Assignment |
The records below must be transcribed exactly.

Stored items
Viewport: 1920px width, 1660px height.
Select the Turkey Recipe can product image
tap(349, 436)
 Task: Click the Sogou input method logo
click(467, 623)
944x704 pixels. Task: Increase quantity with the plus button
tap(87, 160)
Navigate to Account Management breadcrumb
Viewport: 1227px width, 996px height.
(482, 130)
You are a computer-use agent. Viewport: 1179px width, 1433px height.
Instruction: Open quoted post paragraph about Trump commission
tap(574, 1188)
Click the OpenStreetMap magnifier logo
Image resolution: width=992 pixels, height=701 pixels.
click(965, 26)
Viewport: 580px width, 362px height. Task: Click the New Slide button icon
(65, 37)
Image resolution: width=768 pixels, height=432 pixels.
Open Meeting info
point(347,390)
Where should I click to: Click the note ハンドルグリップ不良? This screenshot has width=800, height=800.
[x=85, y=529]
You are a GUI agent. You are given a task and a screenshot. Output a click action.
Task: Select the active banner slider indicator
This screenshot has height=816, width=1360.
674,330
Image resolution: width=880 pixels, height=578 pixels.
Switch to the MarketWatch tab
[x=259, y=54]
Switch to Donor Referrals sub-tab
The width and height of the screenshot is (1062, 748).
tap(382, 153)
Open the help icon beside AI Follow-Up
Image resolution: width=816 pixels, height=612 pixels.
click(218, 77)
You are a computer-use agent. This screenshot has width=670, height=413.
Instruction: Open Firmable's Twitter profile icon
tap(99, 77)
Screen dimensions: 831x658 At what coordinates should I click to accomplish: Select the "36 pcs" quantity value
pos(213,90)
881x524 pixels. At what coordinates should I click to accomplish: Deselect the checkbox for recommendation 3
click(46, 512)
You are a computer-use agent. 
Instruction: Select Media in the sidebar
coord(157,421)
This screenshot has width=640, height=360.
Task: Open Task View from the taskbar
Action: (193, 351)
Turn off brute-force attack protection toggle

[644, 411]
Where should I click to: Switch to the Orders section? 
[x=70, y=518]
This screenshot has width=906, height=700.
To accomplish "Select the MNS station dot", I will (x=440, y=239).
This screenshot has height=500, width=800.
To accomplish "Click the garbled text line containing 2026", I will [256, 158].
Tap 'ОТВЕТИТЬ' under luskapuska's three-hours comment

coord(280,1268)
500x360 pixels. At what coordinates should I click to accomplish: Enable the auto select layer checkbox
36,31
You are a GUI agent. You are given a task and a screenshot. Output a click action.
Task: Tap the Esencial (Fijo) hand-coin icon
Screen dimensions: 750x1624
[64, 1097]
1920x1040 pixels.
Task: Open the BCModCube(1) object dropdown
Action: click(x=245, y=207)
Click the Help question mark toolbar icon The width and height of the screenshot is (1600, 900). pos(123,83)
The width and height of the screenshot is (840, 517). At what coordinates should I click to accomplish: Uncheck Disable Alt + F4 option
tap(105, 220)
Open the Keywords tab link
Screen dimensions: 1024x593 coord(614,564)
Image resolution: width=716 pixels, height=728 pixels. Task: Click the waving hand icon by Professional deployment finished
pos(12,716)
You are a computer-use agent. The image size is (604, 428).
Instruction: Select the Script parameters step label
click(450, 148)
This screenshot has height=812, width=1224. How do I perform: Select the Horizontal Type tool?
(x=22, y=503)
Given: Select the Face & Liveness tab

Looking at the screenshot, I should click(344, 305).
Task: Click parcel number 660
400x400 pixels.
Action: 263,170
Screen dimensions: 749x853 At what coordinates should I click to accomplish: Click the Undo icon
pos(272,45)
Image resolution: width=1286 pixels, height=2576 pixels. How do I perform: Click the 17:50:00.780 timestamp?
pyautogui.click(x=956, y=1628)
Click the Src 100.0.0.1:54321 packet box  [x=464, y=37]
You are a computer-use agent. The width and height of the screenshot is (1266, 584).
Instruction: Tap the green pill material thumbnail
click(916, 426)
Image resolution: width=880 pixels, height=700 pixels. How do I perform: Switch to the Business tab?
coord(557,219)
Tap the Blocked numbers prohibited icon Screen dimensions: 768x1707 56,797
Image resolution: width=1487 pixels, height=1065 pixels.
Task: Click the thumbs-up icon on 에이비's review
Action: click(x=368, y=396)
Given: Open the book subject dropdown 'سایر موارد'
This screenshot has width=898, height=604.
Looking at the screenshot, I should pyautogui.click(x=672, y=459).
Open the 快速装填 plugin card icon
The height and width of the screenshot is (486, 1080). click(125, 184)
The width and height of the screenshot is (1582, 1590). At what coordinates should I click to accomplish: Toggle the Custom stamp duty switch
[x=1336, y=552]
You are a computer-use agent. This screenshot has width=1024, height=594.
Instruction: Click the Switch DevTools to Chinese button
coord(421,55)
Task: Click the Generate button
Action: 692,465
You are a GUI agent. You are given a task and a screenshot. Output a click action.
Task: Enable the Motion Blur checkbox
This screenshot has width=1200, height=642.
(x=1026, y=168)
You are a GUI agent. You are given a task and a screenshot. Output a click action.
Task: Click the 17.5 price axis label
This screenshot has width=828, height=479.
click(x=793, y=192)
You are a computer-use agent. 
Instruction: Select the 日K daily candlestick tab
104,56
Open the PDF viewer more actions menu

Worked solution |
Viewport: 1920px width, 1660px height.
Select the Turkey Recipe can product image
tap(349, 436)
 Task: Click the Sogou input method logo
click(467, 623)
944x704 pixels. Task: Increase quantity with the plus button
tap(87, 160)
Navigate to Account Management breadcrumb
Viewport: 1227px width, 996px height.
(482, 130)
You are a computer-use agent. Viewport: 1179px width, 1433px height.
Instruction: Open quoted post paragraph about Trump commission
tap(574, 1188)
Click the OpenStreetMap magnifier logo
Image resolution: width=992 pixels, height=701 pixels.
click(965, 26)
Viewport: 580px width, 362px height. Task: Click the New Slide button icon
(65, 37)
Image resolution: width=768 pixels, height=432 pixels.
Open Meeting info
point(347,390)
Where should I click to: Click the note ハンドルグリップ不良? This screenshot has width=800, height=800.
[x=85, y=529]
You are a GUI agent. You are given a task and a screenshot. Output a click action.
Task: Select the active banner slider indicator
This screenshot has height=816, width=1360.
674,330
Image resolution: width=880 pixels, height=578 pixels.
Switch to the MarketWatch tab
[x=259, y=54]
Switch to Donor Referrals sub-tab
The width and height of the screenshot is (1062, 748).
tap(382, 153)
Open the help icon beside AI Follow-Up
Image resolution: width=816 pixels, height=612 pixels.
click(218, 77)
You are a computer-use agent. This screenshot has width=670, height=413.
Instruction: Open Firmable's Twitter profile icon
tap(99, 77)
Screen dimensions: 831x658 At what coordinates should I click to accomplish: Select the "36 pcs" quantity value
pos(213,90)
881x524 pixels. At what coordinates should I click to accomplish: Deselect the checkbox for recommendation 3
click(46, 512)
You are a computer-use agent. 
Instruction: Select Media in the sidebar
coord(157,421)
This screenshot has width=640, height=360.
Task: Open Task View from the taskbar
Action: (193, 351)
Turn off brute-force attack protection toggle

[644, 411]
Where should I click to: Switch to the Orders section? 
[x=70, y=518]
This screenshot has width=906, height=700.
To accomplish "Select the MNS station dot", I will (x=440, y=239).
This screenshot has height=500, width=800.
To accomplish "Click the garbled text line containing 2026", I will [256, 158].
Tap 'ОТВЕТИТЬ' under luskapuska's three-hours comment

coord(280,1268)
500x360 pixels. At what coordinates should I click to accomplish: Enable the auto select layer checkbox
36,31
You are a GUI agent. You are given a task and a screenshot. Output a click action.
Task: Tap the Esencial (Fijo) hand-coin icon
Screen dimensions: 750x1624
[64, 1097]
1920x1040 pixels.
Task: Open the BCModCube(1) object dropdown
Action: click(x=245, y=207)
Click the Help question mark toolbar icon The width and height of the screenshot is (1600, 900). pos(123,83)
The width and height of the screenshot is (840, 517). At what coordinates should I click to accomplish: Uncheck Disable Alt + F4 option
tap(105, 220)
Open the Keywords tab link
Screen dimensions: 1024x593 coord(614,564)
Image resolution: width=716 pixels, height=728 pixels. Task: Click the waving hand icon by Professional deployment finished
pos(12,716)
You are a computer-use agent. The image size is (604, 428).
Instruction: Select the Script parameters step label
click(450, 148)
This screenshot has height=812, width=1224. How do I perform: Select the Horizontal Type tool?
(x=22, y=503)
Given: Select the Face & Liveness tab

Looking at the screenshot, I should click(344, 305).
Task: Click parcel number 660
400x400 pixels.
Action: 263,170
Screen dimensions: 749x853 At what coordinates should I click to accomplish: Click the Undo icon
pos(272,45)
Image resolution: width=1286 pixels, height=2576 pixels. How do I perform: Click the 17:50:00.780 timestamp?
pyautogui.click(x=956, y=1628)
Click the Src 100.0.0.1:54321 packet box  [x=464, y=37]
You are a computer-use agent. The width and height of the screenshot is (1266, 584).
Instruction: Tap the green pill material thumbnail
click(916, 426)
Image resolution: width=880 pixels, height=700 pixels. How do I perform: Switch to the Business tab?
coord(557,219)
Tap the Blocked numbers prohibited icon Screen dimensions: 768x1707 56,797
Image resolution: width=1487 pixels, height=1065 pixels.
Task: Click the thumbs-up icon on 에이비's review
Action: click(x=368, y=396)
Given: Open the book subject dropdown 'سایر موارد'
This screenshot has width=898, height=604.
Looking at the screenshot, I should pyautogui.click(x=672, y=459).
Open the 快速装填 plugin card icon
The height and width of the screenshot is (486, 1080). click(125, 184)
The width and height of the screenshot is (1582, 1590). At what coordinates should I click to accomplish: Toggle the Custom stamp duty switch
[x=1336, y=552]
You are a computer-use agent. This screenshot has width=1024, height=594.
Instruction: Click the Switch DevTools to Chinese button
coord(421,55)
Task: Click the Generate button
Action: 692,465
You are a GUI agent. You are given a task and a screenshot. Output a click action.
Task: Enable the Motion Blur checkbox
This screenshot has width=1200, height=642.
(x=1026, y=168)
You are a GUI agent. You are given a task and a screenshot. Output a click action.
Task: Click the 17.5 price axis label
This screenshot has width=828, height=479.
click(x=793, y=192)
You are a computer-use agent. 
Instruction: Select the 日K daily candlestick tab
104,56
Open the PDF viewer more actions menu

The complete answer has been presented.